0

I am trying to make a function where I use regular expressions conditionally. I am trying to extract attribute information about a product, and I have generalize a few different patterns that could help me to extract the data.

The working code that I have thus far is:

#!/usr/bin/python
# -*- coding: utf-8 -*-
import os, sys
import re


filename = '/PATH/TO/dataFILE'
with open(filename) as f:
    for line in f:
        m0 = re.compile('[a-z-A-Z-0-9--]+\s\([a-z-A-Z]+,\s[-0-9-]+\)')
        m1 = re.compile('[a-z-A-Z-0-9--]+\s\([0-9-]+,\s[a-z-A-Z-]+\)')
        if m0.findall(line):
            matching_words = m0.findall(line)
            for word in matching_words:
                cleanwords = [x.strip(string.punctuation) for x in word.split()]
                if len(cleanwords[0]) > 2:
                    print 'Product: ' + cleanwords[1] +'\n' + 'Attribute: '+cleanwords[0]

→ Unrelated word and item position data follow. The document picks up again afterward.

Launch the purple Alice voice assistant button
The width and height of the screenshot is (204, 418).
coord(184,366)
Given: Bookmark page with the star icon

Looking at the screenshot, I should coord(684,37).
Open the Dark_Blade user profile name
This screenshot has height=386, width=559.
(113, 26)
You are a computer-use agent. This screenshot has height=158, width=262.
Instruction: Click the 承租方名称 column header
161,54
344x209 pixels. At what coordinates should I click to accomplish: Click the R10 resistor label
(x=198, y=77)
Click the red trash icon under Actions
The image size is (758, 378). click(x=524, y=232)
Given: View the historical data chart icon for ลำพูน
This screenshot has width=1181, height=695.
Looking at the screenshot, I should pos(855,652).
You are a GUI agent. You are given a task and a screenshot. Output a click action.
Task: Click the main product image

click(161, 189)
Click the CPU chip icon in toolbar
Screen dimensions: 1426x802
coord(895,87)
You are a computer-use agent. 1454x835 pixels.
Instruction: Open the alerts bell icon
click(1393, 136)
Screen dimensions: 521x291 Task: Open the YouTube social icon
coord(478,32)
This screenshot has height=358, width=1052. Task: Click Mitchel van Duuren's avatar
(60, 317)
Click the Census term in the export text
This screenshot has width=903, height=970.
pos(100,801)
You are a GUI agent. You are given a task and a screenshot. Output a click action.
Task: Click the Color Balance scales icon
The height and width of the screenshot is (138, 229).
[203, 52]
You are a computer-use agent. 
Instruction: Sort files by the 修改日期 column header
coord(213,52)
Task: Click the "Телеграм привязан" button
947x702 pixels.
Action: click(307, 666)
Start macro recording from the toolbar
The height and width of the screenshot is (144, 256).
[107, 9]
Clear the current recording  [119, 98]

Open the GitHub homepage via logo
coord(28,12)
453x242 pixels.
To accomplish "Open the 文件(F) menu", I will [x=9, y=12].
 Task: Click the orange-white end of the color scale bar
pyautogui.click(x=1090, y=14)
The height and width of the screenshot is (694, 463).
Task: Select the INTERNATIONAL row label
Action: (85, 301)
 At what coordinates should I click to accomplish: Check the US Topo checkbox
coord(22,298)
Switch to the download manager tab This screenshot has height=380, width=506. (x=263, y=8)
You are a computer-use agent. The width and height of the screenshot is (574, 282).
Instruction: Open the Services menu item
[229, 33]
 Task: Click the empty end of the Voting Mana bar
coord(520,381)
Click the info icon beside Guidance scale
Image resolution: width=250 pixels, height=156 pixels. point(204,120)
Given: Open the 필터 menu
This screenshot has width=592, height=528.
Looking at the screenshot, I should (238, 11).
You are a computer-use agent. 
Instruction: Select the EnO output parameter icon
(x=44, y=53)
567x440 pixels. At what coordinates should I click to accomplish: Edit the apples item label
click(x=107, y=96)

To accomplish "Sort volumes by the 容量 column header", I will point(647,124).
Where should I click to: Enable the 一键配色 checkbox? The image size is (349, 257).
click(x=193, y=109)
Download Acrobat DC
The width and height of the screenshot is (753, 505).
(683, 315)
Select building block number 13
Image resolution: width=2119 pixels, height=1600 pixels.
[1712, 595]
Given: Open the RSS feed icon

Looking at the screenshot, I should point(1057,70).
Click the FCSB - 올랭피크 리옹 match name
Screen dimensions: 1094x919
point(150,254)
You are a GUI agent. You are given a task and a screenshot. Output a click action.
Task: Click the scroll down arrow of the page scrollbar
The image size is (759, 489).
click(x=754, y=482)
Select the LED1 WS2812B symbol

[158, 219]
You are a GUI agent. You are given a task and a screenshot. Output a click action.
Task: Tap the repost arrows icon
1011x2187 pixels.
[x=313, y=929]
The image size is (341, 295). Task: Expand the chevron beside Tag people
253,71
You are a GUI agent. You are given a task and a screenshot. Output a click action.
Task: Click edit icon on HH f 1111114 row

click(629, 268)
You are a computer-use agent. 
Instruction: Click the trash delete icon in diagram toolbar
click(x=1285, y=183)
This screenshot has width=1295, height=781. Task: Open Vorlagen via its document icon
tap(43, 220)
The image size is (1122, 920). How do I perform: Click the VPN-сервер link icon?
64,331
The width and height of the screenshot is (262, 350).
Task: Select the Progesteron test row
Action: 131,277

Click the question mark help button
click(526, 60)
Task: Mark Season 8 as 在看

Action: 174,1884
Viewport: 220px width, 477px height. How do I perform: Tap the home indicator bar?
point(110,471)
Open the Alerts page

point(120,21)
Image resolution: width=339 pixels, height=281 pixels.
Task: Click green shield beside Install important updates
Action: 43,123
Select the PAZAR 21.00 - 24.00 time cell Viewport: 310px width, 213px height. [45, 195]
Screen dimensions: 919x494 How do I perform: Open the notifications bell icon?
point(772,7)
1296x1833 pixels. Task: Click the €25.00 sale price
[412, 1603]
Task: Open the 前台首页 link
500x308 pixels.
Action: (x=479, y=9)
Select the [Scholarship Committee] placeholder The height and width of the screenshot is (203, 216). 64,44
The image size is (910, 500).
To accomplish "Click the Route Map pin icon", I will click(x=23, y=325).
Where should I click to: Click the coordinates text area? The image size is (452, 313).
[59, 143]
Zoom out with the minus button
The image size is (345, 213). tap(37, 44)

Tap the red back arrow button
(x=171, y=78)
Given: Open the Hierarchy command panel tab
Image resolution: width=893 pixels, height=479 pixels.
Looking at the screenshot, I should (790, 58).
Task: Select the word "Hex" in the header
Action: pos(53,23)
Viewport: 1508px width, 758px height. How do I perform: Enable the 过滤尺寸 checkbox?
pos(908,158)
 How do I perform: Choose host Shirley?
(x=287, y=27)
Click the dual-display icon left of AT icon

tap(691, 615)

Up until this point the code works and outputs properly - when I add the elif is where I have problem

        elif m1.findall(line):
            matching_words = m1.findall(line)
            for word in matching_words:
                cleanwords = [x.strip(string.punctuation) for x in word.split()]
                if len(cleanwords[0]) > 2:
                    print 'Product: ' + cleanwords[2] +'\n' + 'Attribute: '+cleanwords[0]

An example of the datafiles that I am working with is (I provide parallel dummy data):

The cellphone DeluxeModel (Samsung, 2007) is the best on the market. It is possible that the LightModel (Apple, 2010) is also relevant. It has been said that NewModel (1997,Blackberry) could also be useful - but I don't know.

The desired result is

Company: Samsung Product: DeluxeModel
Company: Apple Product: LightModel
Company: Blackberry Product: NewModel

I have already consulted HERE and HERE regarding cascading and grouping methods for what I am trying to implement, but I am unable to see why my implementation is incorrect. Is there a way for me to adapt my code to provide the desired result?

UPDATED CODE

I have been trying different modifications - and I have been able to output results, however, each time that I add a new condition, the results become more restricted, is there any way that this can be optimized?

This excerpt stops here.